──────── PROVIDED PASSAGE ────────

The long road to Division I

Munro wasn’t a household name in high school basketball early in his career. And his road to securing Division I interest and ultimately playing at that level developed slowly. Very slowly.

While he showed promise and improvement over the course of his shortened junior season with the Trevians, averaging 14 points a game, he didn’t put up whopping numbers. He didn’t grab headlines or have the opportunity to play in packed gyms, big games, the Pontiac Holiday Tournament or high-profile shootouts.

But he was an enticing, late-blooming big man with a growing game, capable of working on the block and stepping away from the basket with a much-improved perimeter jumper. Plus, he played hard, with a blue-collar approach and helped the Trevians to a 13-2 record.

He showed he was a Division I prospect in the spring while playing with Fundamental U on the AAU circuit. The only problem was no college coaches were watching; there were no “live” evaluation periods in the spring months.

But there was a certainty in evaluating Munro, who played the game the right way and found so many ways to impact each game he played. He vaulted up the City/Suburban Hoops Report player rankings and was a top 15 prospect in Illinois –– but without a single scholarship offer –– by the time the summer rolled around.

Munro admittedly became a little frustrated. Heading into the month of June he had no Division I offers. Then after what was just a so-so month of June while playing with New Trier, the frustration mounted.

“I think the spring I had with Fundamental U was a really good one,” said Munro. “Then there was some hype heading into June, and I wanted to capitalize on that with my high school team. But honestly, I played pretty bad with my high school team during the June live periods. So nothing came of that. That put pressure on me in July to perform and to show that what they had heard in the spring wasn’t a fluke.”

Regardless of any June struggles, the City/Suburban Hoops Report labeled Munro as “the most overlooked prospect in the state” heading into July. He had shown enough at his size to warrant the hype.

Munro’s big July

Munro went to work in July, showcasing a combination of toughness and skill, which included some impressive space-the-floor shooting that extended to the three-point line.

“Being able to do that on a big stage in July was special to me,” said Munro. “I felt a ton of satisfaction. The group of guys I played with was pretty amazing. They were so supportive of me and they built me up and gave me confidence, even after a poor June where I lost some confidence. All the hard work you do and put in paid off.”

────────

▶ **WHAT YOU NEED TO DO**:
1) According to the Munro passage, what record did the Trevians post during his junior season?
2) Please list every setting or event that the Munro passage says he did not have the opportunity to play in during his junior season.
3) Using the Munro passage, explain why his strong spring on the AAU circuit with Fundamental U was a problem for gaining college attention.

──────── RECORD EXCERPTS ────────

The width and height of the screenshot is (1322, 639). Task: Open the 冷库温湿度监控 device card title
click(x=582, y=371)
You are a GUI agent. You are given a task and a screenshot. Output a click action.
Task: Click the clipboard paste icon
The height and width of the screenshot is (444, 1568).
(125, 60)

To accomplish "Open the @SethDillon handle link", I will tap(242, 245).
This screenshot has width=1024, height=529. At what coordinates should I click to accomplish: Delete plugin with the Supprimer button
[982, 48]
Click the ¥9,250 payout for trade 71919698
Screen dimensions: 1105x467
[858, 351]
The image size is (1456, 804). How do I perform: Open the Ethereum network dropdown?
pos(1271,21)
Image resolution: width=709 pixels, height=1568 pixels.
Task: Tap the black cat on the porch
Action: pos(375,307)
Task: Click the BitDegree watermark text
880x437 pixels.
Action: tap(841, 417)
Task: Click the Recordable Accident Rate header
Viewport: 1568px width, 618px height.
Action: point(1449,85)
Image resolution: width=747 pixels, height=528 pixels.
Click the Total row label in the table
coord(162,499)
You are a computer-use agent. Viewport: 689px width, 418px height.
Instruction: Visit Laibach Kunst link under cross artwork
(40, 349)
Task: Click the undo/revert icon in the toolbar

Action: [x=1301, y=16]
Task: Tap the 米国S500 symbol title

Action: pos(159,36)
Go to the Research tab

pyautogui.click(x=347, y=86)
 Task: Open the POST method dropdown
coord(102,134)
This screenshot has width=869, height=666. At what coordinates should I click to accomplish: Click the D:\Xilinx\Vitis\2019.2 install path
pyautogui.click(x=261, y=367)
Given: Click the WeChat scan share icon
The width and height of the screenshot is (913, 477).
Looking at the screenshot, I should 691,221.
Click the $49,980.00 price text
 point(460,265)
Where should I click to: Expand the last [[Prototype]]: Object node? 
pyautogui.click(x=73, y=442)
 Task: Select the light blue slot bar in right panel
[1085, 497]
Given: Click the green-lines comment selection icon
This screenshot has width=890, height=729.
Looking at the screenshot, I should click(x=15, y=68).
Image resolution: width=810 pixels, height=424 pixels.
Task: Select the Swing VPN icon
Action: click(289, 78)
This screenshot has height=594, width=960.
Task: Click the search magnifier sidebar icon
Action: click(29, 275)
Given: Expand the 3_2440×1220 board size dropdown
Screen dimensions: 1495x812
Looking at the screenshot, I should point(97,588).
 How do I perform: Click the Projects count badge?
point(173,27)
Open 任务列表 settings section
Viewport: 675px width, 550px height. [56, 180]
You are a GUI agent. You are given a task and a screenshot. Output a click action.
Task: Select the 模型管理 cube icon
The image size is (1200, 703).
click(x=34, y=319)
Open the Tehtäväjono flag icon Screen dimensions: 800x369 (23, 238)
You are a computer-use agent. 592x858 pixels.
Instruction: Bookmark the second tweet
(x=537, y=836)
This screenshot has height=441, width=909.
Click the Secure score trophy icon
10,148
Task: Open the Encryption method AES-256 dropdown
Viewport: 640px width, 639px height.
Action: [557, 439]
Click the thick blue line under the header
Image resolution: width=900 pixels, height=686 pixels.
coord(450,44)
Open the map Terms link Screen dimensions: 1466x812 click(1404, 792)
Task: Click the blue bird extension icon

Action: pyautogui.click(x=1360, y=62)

────────

▶ **PROBLEM SOLUTIONS**:
1) 13-2

2) Packed gyms, big games, the Pontiac Holiday Tournament, and high-profile shootouts.

3) Although he showed he was a Division I prospect that spring, no college coaches were watching. There were no "live" evaluation periods in the spring months.